Right now, she’s busy preparing for her annual year-end show in Minnesota, pitching a sitcom about her family to networks, and, most importantly, getting LadyPartsJustice.com off the ground. The Clear Eyes, Full Hearts, Can Choose telethon was just the beginning. Once the website, which currently looks like a 404 page playing a video on loop, is running in full force, Winstead wants to launch “a 50-state douchebag strategy.” That is, getting celebrities to host events in their hometowns that offer voter registration and information on bad local politicians. “It doesn’t have to be big, it just has to be in the state capitol in the backyard of the people who are making these crappy decisions,” she says. “If you have groups of people going to the Capitol, with local news covering it, they can’t deny the numbers.
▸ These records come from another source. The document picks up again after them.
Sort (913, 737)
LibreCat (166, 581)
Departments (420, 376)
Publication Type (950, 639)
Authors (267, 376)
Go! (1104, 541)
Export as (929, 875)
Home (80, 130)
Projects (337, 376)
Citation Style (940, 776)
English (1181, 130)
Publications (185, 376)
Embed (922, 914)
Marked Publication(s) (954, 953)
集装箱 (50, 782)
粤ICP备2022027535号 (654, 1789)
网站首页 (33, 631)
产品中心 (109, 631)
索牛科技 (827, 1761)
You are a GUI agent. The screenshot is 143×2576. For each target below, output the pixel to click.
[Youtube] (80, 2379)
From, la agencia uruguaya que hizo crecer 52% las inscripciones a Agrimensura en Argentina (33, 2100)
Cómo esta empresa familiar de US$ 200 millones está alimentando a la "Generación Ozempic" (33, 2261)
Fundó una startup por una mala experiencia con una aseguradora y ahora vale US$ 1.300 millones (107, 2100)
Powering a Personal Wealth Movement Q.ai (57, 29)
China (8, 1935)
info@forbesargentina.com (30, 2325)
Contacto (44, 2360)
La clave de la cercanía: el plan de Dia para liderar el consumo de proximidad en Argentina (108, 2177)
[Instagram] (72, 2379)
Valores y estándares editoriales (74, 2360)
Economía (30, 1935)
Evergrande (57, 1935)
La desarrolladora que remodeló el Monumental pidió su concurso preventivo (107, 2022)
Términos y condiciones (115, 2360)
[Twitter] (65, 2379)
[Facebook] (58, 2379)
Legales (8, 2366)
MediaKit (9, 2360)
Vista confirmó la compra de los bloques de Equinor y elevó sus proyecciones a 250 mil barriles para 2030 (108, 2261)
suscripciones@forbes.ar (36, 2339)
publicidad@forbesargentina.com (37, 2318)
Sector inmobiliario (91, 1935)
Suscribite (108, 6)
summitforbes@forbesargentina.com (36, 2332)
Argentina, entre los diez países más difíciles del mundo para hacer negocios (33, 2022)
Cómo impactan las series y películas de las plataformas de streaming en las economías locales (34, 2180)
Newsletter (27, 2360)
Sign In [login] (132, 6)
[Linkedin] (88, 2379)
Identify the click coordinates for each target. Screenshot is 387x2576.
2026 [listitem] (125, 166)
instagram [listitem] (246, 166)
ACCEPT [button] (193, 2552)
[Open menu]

They can’t hide under a rock.”

Longtime friend and fellow comedian Sandra Bernhard considers Winstead a modern-day Gloria Steinem. “Lizz is just on her path, she’s dedicated her life to the cause of women’s rights,” Bernhard says. “You have to have the inner strength to commit to it. She’s constantly being attacked by the right and the crazies but she seems to be impenetrable.”

Winstead does have haters. She is, of course, an abortion rights advocate in a nation where only nine states have not passed abortion-restricting laws. Blog posts on conservative sites like Red State and NewsBusters deride her as “an insensitive jack hole” and condemn her for making jokes about pro-lifers. But she’s not afraid of her ideological opponents. It’s those who hate her without being able to articulate why who really get to her.

“People say, ‘you’re ugly, I would never fuck you.’ Or, I love when people say, ‘you’re old.’ It’s like, you know, there’s this thing that happens every year, I get older, and apparently that’s a character flaw,” she says. “But I do get mad when there is so much sexism. I’ve had to scream at people on the left for calling names at Michelle Malkin or Ann Coulter or Sarah Palin. I don’t accept that. There’s enough ideas that come out of their mouths and brains that you can tear them down about, but when you start calling them names that doesn’t tell me anything. It’s just lazy.”

These days, Winstead’s is probably just as well known for her contribution to The Daily Show as for her contribution to Twitter (she has 85,000 followers). Twitter isn’t just a way to spread her political message, it’s how she tests material. She’ll often post a story she’s read along with a joke—the ones that get a positive response go in her file. Like in a comedy club, sometimes her tweets kills and other times—like when, she made fun of believers in divine retribution with a joke about the Moore, Oklahoma, tornado—it backfires.

“Everybody is in my weird comedy experiment,” she says. “Some people like it and some people are like, enough.”